(Source data)
====

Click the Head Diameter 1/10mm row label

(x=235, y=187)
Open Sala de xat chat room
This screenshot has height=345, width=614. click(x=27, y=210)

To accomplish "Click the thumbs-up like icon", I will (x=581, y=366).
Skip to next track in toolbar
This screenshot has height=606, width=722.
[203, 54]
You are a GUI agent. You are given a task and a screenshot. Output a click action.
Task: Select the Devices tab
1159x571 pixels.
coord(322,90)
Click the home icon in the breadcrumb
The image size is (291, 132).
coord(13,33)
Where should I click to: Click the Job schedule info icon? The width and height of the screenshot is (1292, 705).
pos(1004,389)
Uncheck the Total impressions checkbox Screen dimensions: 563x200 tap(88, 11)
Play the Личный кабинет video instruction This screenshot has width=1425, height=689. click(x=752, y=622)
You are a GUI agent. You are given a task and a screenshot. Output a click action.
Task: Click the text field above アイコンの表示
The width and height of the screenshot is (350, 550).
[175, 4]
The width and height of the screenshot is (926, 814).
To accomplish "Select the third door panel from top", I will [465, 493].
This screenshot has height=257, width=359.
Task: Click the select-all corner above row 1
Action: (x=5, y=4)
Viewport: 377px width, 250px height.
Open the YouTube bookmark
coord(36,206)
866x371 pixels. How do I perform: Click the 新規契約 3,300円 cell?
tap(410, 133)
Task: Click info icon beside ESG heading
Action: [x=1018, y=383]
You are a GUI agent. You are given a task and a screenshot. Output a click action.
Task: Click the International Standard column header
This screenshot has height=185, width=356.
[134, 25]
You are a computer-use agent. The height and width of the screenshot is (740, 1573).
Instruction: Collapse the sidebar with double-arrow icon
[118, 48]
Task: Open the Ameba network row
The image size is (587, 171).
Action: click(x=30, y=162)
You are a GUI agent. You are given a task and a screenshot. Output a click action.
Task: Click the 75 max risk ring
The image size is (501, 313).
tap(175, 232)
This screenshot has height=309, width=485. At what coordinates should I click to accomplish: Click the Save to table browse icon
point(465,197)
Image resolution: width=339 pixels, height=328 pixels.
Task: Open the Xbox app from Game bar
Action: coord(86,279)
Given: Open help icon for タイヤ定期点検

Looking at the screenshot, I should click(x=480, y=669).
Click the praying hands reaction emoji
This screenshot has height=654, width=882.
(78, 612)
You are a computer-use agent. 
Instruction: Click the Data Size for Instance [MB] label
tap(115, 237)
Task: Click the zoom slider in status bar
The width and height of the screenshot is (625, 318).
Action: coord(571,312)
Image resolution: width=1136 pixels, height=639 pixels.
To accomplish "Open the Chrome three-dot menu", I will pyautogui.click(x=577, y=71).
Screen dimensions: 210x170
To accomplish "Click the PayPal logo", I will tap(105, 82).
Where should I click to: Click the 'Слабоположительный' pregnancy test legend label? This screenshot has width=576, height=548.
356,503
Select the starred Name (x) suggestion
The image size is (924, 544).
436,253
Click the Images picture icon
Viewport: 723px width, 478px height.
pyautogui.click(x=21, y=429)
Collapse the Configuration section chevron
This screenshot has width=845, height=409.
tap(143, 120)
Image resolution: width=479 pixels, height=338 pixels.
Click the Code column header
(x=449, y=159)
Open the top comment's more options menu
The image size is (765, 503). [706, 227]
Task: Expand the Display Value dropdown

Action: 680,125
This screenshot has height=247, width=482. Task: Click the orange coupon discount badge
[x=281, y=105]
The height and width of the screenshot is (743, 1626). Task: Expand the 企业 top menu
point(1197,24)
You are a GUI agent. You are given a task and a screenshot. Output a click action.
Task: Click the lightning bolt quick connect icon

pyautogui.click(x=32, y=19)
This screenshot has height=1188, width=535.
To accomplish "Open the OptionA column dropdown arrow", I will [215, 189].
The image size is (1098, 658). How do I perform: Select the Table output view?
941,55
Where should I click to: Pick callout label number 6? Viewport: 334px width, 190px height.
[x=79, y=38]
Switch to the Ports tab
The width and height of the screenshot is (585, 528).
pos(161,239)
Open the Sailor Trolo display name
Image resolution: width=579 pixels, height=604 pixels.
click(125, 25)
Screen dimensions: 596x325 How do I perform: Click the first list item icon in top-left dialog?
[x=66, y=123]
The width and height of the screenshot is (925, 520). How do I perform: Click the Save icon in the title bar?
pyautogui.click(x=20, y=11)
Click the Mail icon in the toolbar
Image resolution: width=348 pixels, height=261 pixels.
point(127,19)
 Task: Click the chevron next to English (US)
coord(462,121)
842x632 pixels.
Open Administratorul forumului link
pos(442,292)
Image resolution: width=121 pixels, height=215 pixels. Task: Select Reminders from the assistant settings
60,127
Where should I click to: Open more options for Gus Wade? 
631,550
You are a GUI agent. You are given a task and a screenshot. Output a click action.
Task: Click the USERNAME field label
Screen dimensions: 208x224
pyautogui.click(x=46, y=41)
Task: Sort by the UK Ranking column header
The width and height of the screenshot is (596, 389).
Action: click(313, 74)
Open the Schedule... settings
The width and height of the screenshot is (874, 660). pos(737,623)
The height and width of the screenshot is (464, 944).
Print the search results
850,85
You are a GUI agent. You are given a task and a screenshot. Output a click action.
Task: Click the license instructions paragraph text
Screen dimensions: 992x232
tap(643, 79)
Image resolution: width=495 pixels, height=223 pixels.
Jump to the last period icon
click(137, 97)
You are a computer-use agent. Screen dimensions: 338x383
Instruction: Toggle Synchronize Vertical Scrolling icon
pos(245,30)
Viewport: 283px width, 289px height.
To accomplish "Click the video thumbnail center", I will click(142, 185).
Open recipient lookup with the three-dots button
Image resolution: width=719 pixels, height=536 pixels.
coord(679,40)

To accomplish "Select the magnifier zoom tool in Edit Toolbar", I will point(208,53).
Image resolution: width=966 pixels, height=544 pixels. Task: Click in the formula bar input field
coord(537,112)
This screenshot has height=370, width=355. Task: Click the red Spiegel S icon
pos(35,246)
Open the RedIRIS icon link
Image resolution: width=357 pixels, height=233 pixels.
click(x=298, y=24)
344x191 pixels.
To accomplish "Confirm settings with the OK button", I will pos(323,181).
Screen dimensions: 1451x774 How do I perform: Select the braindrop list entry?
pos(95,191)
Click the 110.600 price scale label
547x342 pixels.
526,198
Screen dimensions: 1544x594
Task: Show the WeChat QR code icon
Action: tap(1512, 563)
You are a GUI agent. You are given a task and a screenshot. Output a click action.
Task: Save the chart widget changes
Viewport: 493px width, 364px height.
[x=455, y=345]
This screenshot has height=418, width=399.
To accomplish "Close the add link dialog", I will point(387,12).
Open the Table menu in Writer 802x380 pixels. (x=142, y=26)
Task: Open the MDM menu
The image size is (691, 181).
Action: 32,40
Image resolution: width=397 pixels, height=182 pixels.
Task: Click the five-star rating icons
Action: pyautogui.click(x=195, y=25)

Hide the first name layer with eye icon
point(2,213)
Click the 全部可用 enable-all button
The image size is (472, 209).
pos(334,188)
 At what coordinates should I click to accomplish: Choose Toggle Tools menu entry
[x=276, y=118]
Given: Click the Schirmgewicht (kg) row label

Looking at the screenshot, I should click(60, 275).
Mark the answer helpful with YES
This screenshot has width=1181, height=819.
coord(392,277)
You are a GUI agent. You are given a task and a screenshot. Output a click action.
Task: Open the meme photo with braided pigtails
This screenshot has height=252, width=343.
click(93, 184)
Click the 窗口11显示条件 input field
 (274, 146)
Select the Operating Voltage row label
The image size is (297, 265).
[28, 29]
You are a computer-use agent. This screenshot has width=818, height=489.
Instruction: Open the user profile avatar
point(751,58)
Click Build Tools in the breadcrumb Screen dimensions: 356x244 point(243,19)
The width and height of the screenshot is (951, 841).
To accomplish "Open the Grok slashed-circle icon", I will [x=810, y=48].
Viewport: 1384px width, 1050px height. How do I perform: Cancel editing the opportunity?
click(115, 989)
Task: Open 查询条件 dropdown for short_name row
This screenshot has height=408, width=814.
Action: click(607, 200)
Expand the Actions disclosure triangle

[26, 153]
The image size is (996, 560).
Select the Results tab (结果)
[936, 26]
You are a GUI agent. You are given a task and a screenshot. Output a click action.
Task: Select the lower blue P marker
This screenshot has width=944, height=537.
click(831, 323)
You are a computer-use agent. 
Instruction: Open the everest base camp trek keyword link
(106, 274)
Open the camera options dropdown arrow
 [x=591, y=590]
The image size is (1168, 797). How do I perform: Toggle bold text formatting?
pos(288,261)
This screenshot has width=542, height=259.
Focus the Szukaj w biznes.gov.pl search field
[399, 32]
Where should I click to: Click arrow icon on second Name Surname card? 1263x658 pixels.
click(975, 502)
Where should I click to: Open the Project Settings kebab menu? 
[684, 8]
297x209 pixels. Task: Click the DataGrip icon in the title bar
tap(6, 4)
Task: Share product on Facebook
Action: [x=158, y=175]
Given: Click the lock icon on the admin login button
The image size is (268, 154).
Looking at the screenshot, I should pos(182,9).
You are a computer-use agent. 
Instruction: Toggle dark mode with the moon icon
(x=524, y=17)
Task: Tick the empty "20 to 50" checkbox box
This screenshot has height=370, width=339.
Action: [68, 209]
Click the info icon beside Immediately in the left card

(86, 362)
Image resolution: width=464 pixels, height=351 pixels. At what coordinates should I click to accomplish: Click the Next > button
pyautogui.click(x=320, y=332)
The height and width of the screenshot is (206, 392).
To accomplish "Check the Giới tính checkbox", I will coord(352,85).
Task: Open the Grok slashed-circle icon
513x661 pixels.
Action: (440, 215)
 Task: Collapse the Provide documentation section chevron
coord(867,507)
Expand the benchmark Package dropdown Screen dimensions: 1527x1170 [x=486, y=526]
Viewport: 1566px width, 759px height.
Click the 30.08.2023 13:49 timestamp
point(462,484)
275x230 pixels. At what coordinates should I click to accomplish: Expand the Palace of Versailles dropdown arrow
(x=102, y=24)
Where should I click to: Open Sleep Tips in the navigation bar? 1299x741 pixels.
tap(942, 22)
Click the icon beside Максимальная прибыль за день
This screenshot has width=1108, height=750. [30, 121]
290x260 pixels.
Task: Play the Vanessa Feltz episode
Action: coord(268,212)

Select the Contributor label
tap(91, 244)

====

▶ [What you have to do]:
Which lines above run from the one containing "Where should I click to: Click the Job" down to the one containing "Play the Личный"? Repeat exactly those, both ends included, and nothing else.

▶ [Exercise answer]:
Where should I click to: Click the Job schedule info icon? The width and height of the screenshot is (1292, 705).
pos(1004,389)
Uncheck the Total impressions checkbox Screen dimensions: 563x200 tap(88, 11)
Play the Личный кабинет video instruction This screenshot has width=1425, height=689. click(x=752, y=622)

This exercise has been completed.